One of my aunts, who lives in Ontario and is legally blind, recently called me regarding advice on hearing aids. As I guided her through the process, I realized this information would make excellent material for my blog.
The first thing I had to do was to make sure my aunt realized what she was shopping for. Because the process of hearing instrument fitting is really a process of aural rehabilitation (physiotherapy for the ear), she was shopping not just for a product but also for services. A very important factor was choosing an Audiologist that she felt comfortable with and trusted. Did the provider give her ample time to ask questions and discuss options? Were they knowledgeable, considerate and did they listen to her concerns?

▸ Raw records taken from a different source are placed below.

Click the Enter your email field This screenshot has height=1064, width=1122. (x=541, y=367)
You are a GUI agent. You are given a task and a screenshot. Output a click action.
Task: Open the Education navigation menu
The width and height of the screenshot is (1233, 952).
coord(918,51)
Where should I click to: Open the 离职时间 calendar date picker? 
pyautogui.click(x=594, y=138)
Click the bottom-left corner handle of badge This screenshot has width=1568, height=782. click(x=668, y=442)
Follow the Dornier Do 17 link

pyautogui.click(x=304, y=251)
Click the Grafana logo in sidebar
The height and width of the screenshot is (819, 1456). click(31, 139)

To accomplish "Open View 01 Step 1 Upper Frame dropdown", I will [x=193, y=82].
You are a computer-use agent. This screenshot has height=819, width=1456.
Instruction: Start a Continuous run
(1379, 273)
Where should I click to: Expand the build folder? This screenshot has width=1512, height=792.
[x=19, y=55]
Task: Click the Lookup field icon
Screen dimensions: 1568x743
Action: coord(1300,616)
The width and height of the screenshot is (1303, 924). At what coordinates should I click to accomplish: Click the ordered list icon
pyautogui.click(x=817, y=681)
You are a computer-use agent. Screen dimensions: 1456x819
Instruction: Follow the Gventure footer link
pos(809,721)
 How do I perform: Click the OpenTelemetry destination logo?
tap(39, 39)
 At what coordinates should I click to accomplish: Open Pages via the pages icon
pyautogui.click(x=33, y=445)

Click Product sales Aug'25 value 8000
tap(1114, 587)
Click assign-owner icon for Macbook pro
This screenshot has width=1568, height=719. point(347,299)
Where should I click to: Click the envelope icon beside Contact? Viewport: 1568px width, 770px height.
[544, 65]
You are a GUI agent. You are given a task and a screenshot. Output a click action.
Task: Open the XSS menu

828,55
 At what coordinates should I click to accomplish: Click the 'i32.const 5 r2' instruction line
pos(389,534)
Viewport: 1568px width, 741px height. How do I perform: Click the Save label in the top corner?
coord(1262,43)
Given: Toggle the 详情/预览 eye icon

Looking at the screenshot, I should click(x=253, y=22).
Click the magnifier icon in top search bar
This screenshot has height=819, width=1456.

What services were included with the hearing instrument purchase? How often could she come in if she had a problem? Would there be annual retests of her hearing and reprogramming of the hearing aid? Would these services continue even if she kept the hearing aid for many years?
Where was the clinic? Was it close by to her bus route? Was the reception staff knowledgeable and nice to deal with?
What was the cost of the hearing instrument? Were different options discussed? What accessories were included? What was the warranty on the hearing aid? Was there a loss and damage policy? What was the trial period and could it be extended?
My aunt ended up visiting three Audiologists. The first person worked for her local ENT and offered her only one option. The second person worked for a big box store, offered her a good selection and helped her to choose one that worked best for her. The third person was an owner-operator whose clinic was further away from where my aunt lives, offered the same recommendations as the second clinician but at a lower price.
There are a lot of factors to consider when shopping for and purchasing a hearing instrument. My aunt is happy with her decision and I am happy that she considered all the factors that will lead her to success.